On what this means for environmental litigation and upcoming climate negotiations in Brazil, ClientEarth lawyer Lea Main-Klingst said:
“This new-found clarity will equip judges with definitive guidance that will likely shape climate cases for decades to come.
“And outside the courtroom, this result is a powerful advocacy tool. Each and every one of us can use this decision to demand our governments and parliaments take more ambitious action on climate change to comply with both the Paris Agreement and other applicable international laws.
“We are immensely grateful to the Pacific Island Students Fighting Climate Change (PISFCC) for bringing these vital legal questions from the classroom all the way to the International Court of Justice – and to all those who supported their tireless work.
“It’s now up to civil society and legal advocates everywhere to pick up this new tool and use it, including both in the lead-up to and during upcoming climate negotiations at COP30.
“And closer to home – with the wind of this decision behind them, national governments and parliaments have an even greater responsibility to implement strong, ambitious plans to avert the worst of the climate crisis and protect our human rights.”
ENDS
Notes to editors:
The full decision from the ICJ is available here.
[1] The campaign to ask the International Court of Justice to address the impacts of climate change began with the Pacific Islands Students Fighting Climate Change (PISFCC) campaign that began in a classroom in Fiji.
They decided the court should confirm that states had an obligation to address climate change under international law.

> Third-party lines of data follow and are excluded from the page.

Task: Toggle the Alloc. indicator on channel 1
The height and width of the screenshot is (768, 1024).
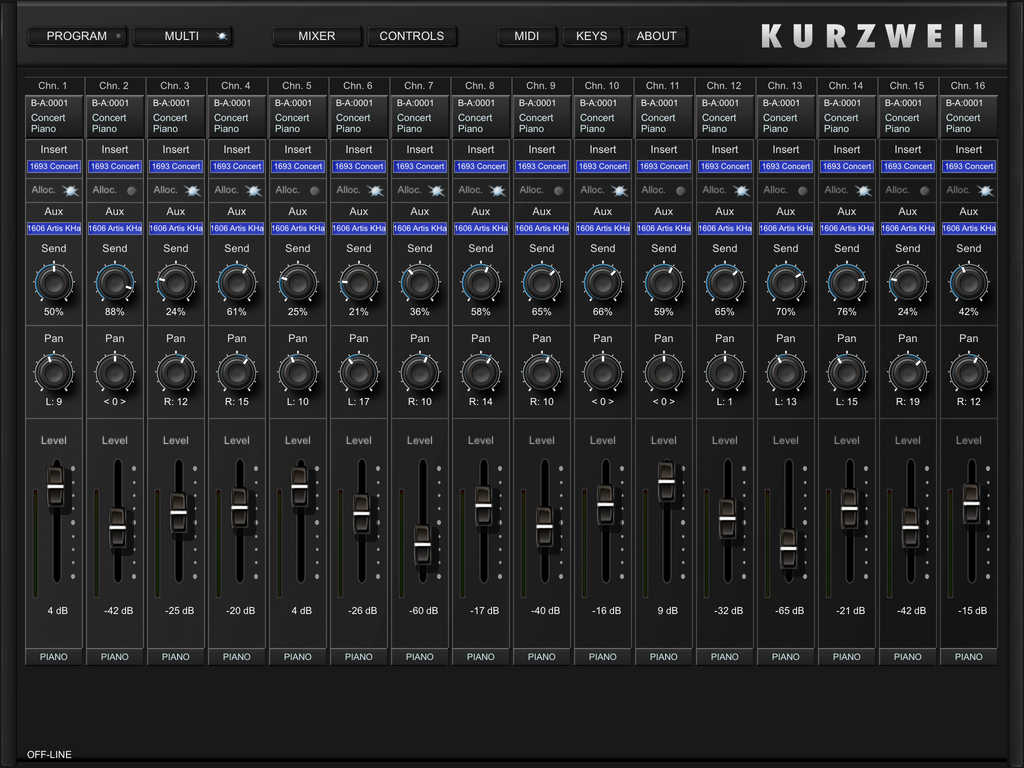Action: (x=70, y=190)
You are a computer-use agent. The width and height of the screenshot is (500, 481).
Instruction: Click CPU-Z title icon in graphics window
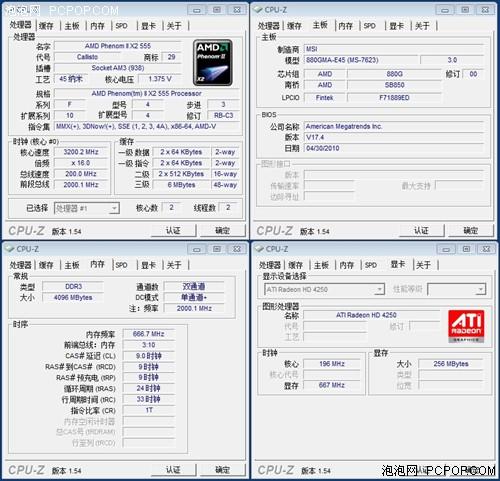pos(259,249)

The government of Vanuatu agreed and, together with 18 ICJ Champions Nations and 132 countries, formally requested through the UN General Assembly an official legal opinion from the ICJ on climate change. The request passed by consensus at the UN General Assembly in March 2023.
2024 and 2025 international legal developments
The past two years have seen a number of landmark legal decisions and opinions when it came to what states must do on climate change under international law:
· Just this month, the Inter-American Court of Human Rights issued its own advisory opinion on what states must do to address climate change, which was heralded as ushering in a “new era of climate justice” as the court unequivocally said countries must do more to address the impacts of climate change.
· The European Court of Human Rights (ECtHR) ruled in April 2024 that Switzerland must take more ambitious climate action to protect the rights of a group of senior Swiss women – a ruling that is binding on all 46 signatory Parties of the Council of Europe and sets a legal expectation worldwide.
· The International Tribunal for the Law of the Sea (ITLOS) – the world’s authority on the Law of the Sea – issued its own advisory opinion in May 2024 and said that states must reduce their greenhouse gas emissions to comply with the UN Convention on the Law of the Sea and specifically its core obligation to protect and preserve the marine environment from pollution.
· In Hawaii, the state agreed in June 2024 to decarbonise its transport system in a settlement with 13 young people. The youth-led lawsuit argued that Hawaii was violating their rights under its constitution by prioritising infrastructure (i.e. highway construction) that would lock-in greenhouse gas-emitting transport.
· In August 2024, South Korea’s Constitutional Court ruled that the country’s climate plan failed to protect people’s human rights – particularly those of younger generations.
About ClientEarth
ClientEarth is a non-profit organisation that uses the law to create systemic change that protects the Earth for – and with – its inhabitants. We are tackling climate change, protecting nature and stopping pollution, with partners and citizens around the globe. We hold industry and governments to account and defend everyone’s right to a healthy world. ClientEarth teams in Europe, Asia and the USA work to shape, implement and enforce the law, to build a future for our planet in which people and nature can thrive together.